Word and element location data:
---------------

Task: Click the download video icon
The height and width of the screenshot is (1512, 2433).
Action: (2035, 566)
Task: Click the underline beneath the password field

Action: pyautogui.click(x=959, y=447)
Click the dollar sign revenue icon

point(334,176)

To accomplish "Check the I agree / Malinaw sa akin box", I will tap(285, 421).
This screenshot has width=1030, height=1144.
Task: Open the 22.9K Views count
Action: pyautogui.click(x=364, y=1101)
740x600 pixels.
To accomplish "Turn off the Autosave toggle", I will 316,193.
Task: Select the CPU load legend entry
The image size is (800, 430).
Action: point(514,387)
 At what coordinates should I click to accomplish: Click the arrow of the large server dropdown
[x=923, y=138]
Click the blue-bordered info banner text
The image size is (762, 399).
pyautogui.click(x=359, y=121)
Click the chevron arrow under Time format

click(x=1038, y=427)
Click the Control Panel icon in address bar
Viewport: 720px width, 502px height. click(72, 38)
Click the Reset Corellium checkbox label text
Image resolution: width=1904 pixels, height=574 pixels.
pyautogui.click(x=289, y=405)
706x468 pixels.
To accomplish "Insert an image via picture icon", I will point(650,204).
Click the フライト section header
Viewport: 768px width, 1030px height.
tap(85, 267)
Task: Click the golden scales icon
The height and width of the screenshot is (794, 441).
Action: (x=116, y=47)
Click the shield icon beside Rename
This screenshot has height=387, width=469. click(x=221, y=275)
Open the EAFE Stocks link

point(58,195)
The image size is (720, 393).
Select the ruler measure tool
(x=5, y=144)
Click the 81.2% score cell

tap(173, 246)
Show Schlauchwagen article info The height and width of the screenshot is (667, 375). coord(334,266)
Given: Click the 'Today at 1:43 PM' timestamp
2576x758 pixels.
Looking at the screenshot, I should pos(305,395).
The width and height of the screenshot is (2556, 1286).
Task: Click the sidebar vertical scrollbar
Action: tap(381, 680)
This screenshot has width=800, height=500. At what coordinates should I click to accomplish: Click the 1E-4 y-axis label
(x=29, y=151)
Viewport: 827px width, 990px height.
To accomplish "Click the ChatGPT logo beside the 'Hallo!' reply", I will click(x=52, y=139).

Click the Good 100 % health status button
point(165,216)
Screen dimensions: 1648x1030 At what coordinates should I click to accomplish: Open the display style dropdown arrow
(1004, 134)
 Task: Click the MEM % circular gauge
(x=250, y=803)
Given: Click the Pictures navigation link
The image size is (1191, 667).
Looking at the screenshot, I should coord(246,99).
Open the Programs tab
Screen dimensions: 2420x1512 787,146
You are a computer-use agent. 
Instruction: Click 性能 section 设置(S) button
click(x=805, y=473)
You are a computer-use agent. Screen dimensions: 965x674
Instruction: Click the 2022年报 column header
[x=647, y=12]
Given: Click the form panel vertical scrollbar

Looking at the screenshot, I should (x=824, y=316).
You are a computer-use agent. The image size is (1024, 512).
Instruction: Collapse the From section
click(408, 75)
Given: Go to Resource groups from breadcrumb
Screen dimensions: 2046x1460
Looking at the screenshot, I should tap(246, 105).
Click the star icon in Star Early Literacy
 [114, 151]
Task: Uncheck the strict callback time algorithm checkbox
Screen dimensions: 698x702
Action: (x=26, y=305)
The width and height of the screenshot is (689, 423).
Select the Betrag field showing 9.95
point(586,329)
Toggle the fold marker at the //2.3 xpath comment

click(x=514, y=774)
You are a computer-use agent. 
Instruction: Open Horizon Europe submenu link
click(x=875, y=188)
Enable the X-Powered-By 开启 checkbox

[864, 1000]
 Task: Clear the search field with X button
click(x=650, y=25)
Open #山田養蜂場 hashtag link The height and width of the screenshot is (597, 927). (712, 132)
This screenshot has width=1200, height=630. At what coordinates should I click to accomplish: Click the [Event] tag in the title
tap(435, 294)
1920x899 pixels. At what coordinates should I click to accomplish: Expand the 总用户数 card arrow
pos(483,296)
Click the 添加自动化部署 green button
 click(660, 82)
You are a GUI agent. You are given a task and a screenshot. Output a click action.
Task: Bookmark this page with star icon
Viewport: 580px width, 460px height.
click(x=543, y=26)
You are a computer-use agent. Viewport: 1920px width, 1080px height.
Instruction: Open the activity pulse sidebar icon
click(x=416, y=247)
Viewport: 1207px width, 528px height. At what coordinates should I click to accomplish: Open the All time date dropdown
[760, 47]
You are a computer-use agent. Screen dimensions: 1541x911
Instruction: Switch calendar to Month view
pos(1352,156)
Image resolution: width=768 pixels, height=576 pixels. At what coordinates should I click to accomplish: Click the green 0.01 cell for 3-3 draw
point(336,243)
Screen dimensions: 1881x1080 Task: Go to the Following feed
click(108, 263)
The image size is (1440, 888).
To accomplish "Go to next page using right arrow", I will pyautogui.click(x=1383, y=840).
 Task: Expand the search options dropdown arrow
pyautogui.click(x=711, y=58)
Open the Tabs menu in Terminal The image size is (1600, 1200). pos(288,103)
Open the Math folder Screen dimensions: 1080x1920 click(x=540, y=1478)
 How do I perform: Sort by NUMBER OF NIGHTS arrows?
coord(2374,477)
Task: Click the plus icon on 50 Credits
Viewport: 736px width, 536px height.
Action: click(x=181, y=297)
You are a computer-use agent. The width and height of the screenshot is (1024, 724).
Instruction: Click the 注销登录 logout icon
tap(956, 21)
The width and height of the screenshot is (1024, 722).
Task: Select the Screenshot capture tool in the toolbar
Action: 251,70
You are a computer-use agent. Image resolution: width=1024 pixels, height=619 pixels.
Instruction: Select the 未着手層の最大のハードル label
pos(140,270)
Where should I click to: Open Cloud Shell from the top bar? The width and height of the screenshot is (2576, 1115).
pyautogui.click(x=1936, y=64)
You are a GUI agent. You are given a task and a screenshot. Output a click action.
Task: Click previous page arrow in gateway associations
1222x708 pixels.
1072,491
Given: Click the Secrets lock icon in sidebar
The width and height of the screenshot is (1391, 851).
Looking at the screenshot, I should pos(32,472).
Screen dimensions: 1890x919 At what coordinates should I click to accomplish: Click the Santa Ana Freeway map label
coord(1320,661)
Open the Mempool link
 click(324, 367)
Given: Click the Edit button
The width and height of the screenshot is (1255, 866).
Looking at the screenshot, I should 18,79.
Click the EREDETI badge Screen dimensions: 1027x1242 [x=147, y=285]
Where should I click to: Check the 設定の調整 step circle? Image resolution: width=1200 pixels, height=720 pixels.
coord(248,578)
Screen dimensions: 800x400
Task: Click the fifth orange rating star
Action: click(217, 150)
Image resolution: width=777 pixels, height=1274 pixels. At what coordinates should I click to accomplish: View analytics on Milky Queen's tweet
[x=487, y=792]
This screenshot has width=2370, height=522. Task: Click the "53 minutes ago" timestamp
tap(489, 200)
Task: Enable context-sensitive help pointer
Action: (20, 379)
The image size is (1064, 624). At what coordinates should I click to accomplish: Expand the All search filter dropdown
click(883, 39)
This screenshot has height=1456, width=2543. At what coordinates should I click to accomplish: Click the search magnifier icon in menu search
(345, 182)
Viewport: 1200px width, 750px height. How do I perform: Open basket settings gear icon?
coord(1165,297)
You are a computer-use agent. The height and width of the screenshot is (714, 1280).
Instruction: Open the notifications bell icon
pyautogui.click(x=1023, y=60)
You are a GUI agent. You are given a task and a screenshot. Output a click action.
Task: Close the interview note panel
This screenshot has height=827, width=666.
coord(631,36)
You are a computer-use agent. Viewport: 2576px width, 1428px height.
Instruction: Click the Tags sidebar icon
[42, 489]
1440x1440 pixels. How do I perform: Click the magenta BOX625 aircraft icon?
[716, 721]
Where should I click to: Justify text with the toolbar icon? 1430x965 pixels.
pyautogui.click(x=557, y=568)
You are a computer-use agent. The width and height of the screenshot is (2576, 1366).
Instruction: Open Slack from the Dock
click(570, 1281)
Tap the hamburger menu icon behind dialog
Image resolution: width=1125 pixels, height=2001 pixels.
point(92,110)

---------------

• _Directions_: Copy out the rows word for word, starting at the line that contains "Open the EAFE Stocks link" and ending at the line that contains "click(408, 75)".

• _Solution for this task_:
Open the EAFE Stocks link

point(58,195)
The image size is (720, 393).
Select the ruler measure tool
(x=5, y=144)
Click the 81.2% score cell

tap(173, 246)
Show Schlauchwagen article info The height and width of the screenshot is (667, 375). coord(334,266)
Given: Click the 'Today at 1:43 PM' timestamp
2576x758 pixels.
Looking at the screenshot, I should pos(305,395).
The width and height of the screenshot is (2556, 1286).
Task: Click the sidebar vertical scrollbar
Action: tap(381, 680)
This screenshot has width=800, height=500. At what coordinates should I click to accomplish: Click the 1E-4 y-axis label
(x=29, y=151)
Viewport: 827px width, 990px height.
To accomplish "Click the ChatGPT logo beside the 'Hallo!' reply", I will click(x=52, y=139).

Click the Good 100 % health status button
point(165,216)
Screen dimensions: 1648x1030 At what coordinates should I click to accomplish: Open the display style dropdown arrow
(1004, 134)
 Task: Click the MEM % circular gauge
(x=250, y=803)
Given: Click the Pictures navigation link
The image size is (1191, 667).
Looking at the screenshot, I should coord(246,99).
Open the Programs tab
Screen dimensions: 2420x1512 787,146
You are a computer-use agent. 
Instruction: Click 性能 section 设置(S) button
click(x=805, y=473)
You are a computer-use agent. Screen dimensions: 965x674
Instruction: Click the 2022年报 column header
[x=647, y=12]
Given: Click the form panel vertical scrollbar

Looking at the screenshot, I should (x=824, y=316).
You are a computer-use agent. The image size is (1024, 512).
Instruction: Collapse the From section
click(408, 75)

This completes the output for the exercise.